#### WHAT TO WORK ON:
Set down the records below in full, exactly as they read.

#### DATA PROVIDED:
╔══

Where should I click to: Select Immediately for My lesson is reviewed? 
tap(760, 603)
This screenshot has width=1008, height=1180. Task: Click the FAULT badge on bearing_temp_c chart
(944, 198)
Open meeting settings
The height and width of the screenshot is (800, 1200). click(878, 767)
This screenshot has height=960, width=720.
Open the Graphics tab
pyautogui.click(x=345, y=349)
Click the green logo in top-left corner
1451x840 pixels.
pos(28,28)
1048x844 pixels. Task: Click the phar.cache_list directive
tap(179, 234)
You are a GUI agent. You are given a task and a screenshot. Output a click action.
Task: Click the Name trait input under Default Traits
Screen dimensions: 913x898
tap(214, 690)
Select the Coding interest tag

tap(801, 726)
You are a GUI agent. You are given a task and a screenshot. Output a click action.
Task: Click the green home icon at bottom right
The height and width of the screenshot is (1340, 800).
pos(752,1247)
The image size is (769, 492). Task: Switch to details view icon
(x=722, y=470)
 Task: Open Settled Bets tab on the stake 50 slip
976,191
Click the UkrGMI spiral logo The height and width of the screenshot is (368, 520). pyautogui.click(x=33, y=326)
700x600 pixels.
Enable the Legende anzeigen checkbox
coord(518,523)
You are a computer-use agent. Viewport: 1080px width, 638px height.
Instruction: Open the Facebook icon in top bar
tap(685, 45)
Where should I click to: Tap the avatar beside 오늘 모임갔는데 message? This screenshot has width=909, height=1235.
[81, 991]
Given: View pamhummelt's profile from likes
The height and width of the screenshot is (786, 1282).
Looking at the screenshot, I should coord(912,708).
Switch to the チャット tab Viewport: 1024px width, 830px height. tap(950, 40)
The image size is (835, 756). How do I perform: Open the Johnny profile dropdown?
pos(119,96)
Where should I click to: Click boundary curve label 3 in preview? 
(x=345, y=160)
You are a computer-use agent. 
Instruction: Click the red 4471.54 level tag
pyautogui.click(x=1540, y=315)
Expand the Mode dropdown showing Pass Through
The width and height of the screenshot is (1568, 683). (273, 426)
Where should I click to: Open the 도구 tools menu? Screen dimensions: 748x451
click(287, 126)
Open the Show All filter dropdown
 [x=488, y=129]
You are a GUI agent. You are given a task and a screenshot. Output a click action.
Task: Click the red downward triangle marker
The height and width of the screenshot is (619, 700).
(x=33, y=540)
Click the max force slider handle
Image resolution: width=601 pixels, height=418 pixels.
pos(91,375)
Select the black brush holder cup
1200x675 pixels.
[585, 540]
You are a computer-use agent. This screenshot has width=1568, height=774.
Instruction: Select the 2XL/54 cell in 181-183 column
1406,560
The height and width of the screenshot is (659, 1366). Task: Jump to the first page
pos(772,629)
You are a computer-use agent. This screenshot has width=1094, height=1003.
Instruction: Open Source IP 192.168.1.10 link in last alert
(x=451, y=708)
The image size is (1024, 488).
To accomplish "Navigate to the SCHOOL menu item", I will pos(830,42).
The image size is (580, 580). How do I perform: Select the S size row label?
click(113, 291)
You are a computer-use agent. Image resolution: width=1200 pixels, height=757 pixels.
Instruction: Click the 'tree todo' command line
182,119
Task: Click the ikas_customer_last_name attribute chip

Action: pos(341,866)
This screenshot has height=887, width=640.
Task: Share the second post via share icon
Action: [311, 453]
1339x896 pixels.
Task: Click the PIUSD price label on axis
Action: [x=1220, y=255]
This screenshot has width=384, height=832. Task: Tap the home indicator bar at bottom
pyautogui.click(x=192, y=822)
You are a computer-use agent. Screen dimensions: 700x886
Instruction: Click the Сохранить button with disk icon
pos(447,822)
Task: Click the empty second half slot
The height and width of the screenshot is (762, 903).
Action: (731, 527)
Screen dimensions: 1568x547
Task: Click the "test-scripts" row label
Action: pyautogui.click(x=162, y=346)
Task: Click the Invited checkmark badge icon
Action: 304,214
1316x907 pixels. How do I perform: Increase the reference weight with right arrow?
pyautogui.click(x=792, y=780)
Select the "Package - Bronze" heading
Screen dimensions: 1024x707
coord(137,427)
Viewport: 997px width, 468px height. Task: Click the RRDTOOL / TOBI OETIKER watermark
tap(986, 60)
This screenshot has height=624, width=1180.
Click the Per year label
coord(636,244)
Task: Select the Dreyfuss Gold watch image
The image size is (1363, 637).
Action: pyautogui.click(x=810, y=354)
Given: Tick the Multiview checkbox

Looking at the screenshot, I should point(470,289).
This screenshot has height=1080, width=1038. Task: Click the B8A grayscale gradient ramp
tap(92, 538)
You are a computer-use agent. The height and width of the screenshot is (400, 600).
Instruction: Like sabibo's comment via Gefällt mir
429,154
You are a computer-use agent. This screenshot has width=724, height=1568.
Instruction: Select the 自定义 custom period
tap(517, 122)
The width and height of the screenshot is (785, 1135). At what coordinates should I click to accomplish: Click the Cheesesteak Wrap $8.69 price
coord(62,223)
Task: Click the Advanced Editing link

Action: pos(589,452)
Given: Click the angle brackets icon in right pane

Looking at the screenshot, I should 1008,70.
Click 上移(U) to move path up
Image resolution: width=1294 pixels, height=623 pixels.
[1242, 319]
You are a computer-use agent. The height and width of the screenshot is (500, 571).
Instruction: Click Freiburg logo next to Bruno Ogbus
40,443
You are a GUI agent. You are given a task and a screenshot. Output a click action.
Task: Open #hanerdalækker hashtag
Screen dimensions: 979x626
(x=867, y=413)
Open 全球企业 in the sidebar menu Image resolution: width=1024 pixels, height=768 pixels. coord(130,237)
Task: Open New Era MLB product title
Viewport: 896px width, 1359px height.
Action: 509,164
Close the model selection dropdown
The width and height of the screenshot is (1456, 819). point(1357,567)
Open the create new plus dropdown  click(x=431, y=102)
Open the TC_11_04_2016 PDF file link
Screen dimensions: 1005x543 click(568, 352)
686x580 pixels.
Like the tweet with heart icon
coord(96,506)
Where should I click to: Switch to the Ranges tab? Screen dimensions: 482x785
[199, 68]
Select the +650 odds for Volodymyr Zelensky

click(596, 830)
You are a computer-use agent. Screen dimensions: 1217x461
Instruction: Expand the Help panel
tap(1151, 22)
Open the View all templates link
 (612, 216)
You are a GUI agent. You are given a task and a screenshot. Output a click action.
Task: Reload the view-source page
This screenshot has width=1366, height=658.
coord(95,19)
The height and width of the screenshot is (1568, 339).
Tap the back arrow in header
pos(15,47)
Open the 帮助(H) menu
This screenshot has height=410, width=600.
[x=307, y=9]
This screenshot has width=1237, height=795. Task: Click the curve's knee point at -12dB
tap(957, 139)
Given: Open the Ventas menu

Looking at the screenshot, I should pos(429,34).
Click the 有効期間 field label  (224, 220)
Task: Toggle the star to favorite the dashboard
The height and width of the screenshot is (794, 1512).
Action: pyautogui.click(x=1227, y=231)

╚══

#### ANSWER SPACE:
Where should I click to: Select Immediately for My lesson is reviewed? 
tap(760, 603)
This screenshot has width=1008, height=1180. Task: Click the FAULT badge on bearing_temp_c chart
(944, 198)
Open meeting settings
The height and width of the screenshot is (800, 1200). click(878, 767)
This screenshot has height=960, width=720.
Open the Graphics tab
pyautogui.click(x=345, y=349)
Click the green logo in top-left corner
1451x840 pixels.
pos(28,28)
1048x844 pixels. Task: Click the phar.cache_list directive
tap(179, 234)
You are a GUI agent. You are given a task and a screenshot. Output a click action.
Task: Click the Name trait input under Default Traits
Screen dimensions: 913x898
tap(214, 690)
Select the Coding interest tag

tap(801, 726)
You are a GUI agent. You are given a task and a screenshot. Output a click action.
Task: Click the green home icon at bottom right
The height and width of the screenshot is (1340, 800).
pos(752,1247)
The image size is (769, 492). Task: Switch to details view icon
(x=722, y=470)
 Task: Open Settled Bets tab on the stake 50 slip
976,191
Click the UkrGMI spiral logo The height and width of the screenshot is (368, 520). pyautogui.click(x=33, y=326)
700x600 pixels.
Enable the Legende anzeigen checkbox
coord(518,523)
You are a computer-use agent. Viewport: 1080px width, 638px height.
Instruction: Open the Facebook icon in top bar
tap(685, 45)
Where should I click to: Tap the avatar beside 오늘 모임갔는데 message? This screenshot has width=909, height=1235.
[81, 991]
Given: View pamhummelt's profile from likes
The height and width of the screenshot is (786, 1282).
Looking at the screenshot, I should coord(912,708).
Switch to the チャット tab Viewport: 1024px width, 830px height. tap(950, 40)
The image size is (835, 756). How do I perform: Open the Johnny profile dropdown?
pos(119,96)
Where should I click to: Click boundary curve label 3 in preview? 
(x=345, y=160)
You are a computer-use agent. 
Instruction: Click the red 4471.54 level tag
pyautogui.click(x=1540, y=315)
Expand the Mode dropdown showing Pass Through
The width and height of the screenshot is (1568, 683). (273, 426)
Where should I click to: Open the 도구 tools menu? Screen dimensions: 748x451
click(287, 126)
Open the Show All filter dropdown
 [x=488, y=129]
You are a GUI agent. You are given a task and a screenshot. Output a click action.
Task: Click the red downward triangle marker
The height and width of the screenshot is (619, 700).
(x=33, y=540)
Click the max force slider handle
Image resolution: width=601 pixels, height=418 pixels.
pos(91,375)
Select the black brush holder cup
1200x675 pixels.
[585, 540]
You are a computer-use agent. This screenshot has width=1568, height=774.
Instruction: Select the 2XL/54 cell in 181-183 column
1406,560
The height and width of the screenshot is (659, 1366). Task: Jump to the first page
pos(772,629)
You are a computer-use agent. This screenshot has width=1094, height=1003.
Instruction: Open Source IP 192.168.1.10 link in last alert
(x=451, y=708)
The image size is (1024, 488).
To accomplish "Navigate to the SCHOOL menu item", I will pos(830,42).
The image size is (580, 580). How do I perform: Select the S size row label?
click(113, 291)
You are a computer-use agent. Image resolution: width=1200 pixels, height=757 pixels.
Instruction: Click the 'tree todo' command line
182,119
Task: Click the ikas_customer_last_name attribute chip

Action: pos(341,866)
This screenshot has height=887, width=640.
Task: Share the second post via share icon
Action: [311, 453]
1339x896 pixels.
Task: Click the PIUSD price label on axis
Action: [x=1220, y=255]
This screenshot has width=384, height=832. Task: Tap the home indicator bar at bottom
pyautogui.click(x=192, y=822)
You are a computer-use agent. Screen dimensions: 700x886
Instruction: Click the Сохранить button with disk icon
pos(447,822)
Task: Click the empty second half slot
The height and width of the screenshot is (762, 903).
Action: (731, 527)
Screen dimensions: 1568x547
Task: Click the "test-scripts" row label
Action: pyautogui.click(x=162, y=346)
Task: Click the Invited checkmark badge icon
Action: 304,214
1316x907 pixels. How do I perform: Increase the reference weight with right arrow?
pyautogui.click(x=792, y=780)
Select the "Package - Bronze" heading
Screen dimensions: 1024x707
coord(137,427)
Viewport: 997px width, 468px height. Task: Click the RRDTOOL / TOBI OETIKER watermark
tap(986, 60)
This screenshot has height=624, width=1180.
Click the Per year label
coord(636,244)
Task: Select the Dreyfuss Gold watch image
The image size is (1363, 637).
Action: pyautogui.click(x=810, y=354)
Given: Tick the Multiview checkbox

Looking at the screenshot, I should point(470,289).
This screenshot has height=1080, width=1038. Task: Click the B8A grayscale gradient ramp
tap(92, 538)
You are a computer-use agent. The height and width of the screenshot is (400, 600).
Instruction: Like sabibo's comment via Gefällt mir
429,154
You are a computer-use agent. This screenshot has width=724, height=1568.
Instruction: Select the 自定义 custom period
tap(517, 122)
The width and height of the screenshot is (785, 1135). At what coordinates should I click to accomplish: Click the Cheesesteak Wrap $8.69 price
coord(62,223)
Task: Click the Advanced Editing link

Action: pos(589,452)
Given: Click the angle brackets icon in right pane

Looking at the screenshot, I should 1008,70.
Click 上移(U) to move path up
Image resolution: width=1294 pixels, height=623 pixels.
[1242, 319]
You are a computer-use agent. The height and width of the screenshot is (500, 571).
Instruction: Click Freiburg logo next to Bruno Ogbus
40,443
You are a GUI agent. You are given a task and a screenshot. Output a click action.
Task: Open #hanerdalækker hashtag
Screen dimensions: 979x626
(x=867, y=413)
Open 全球企业 in the sidebar menu Image resolution: width=1024 pixels, height=768 pixels. coord(130,237)
Task: Open New Era MLB product title
Viewport: 896px width, 1359px height.
Action: 509,164
Close the model selection dropdown
The width and height of the screenshot is (1456, 819). point(1357,567)
Open the create new plus dropdown  click(x=431, y=102)
Open the TC_11_04_2016 PDF file link
Screen dimensions: 1005x543 click(568, 352)
686x580 pixels.
Like the tweet with heart icon
coord(96,506)
Where should I click to: Switch to the Ranges tab? Screen dimensions: 482x785
[199, 68]
Select the +650 odds for Volodymyr Zelensky

click(596, 830)
You are a computer-use agent. Screen dimensions: 1217x461
Instruction: Expand the Help panel
tap(1151, 22)
Open the View all templates link
 (612, 216)
You are a GUI agent. You are given a task and a screenshot. Output a click action.
Task: Reload the view-source page
This screenshot has width=1366, height=658.
coord(95,19)
The height and width of the screenshot is (1568, 339).
Tap the back arrow in header
pos(15,47)
Open the 帮助(H) menu
This screenshot has height=410, width=600.
[x=307, y=9]
This screenshot has width=1237, height=795. Task: Click the curve's knee point at -12dB
tap(957, 139)
Given: Open the Ventas menu

Looking at the screenshot, I should pos(429,34).
Click the 有効期間 field label  (224, 220)
Task: Toggle the star to favorite the dashboard
The height and width of the screenshot is (794, 1512).
Action: pyautogui.click(x=1227, y=231)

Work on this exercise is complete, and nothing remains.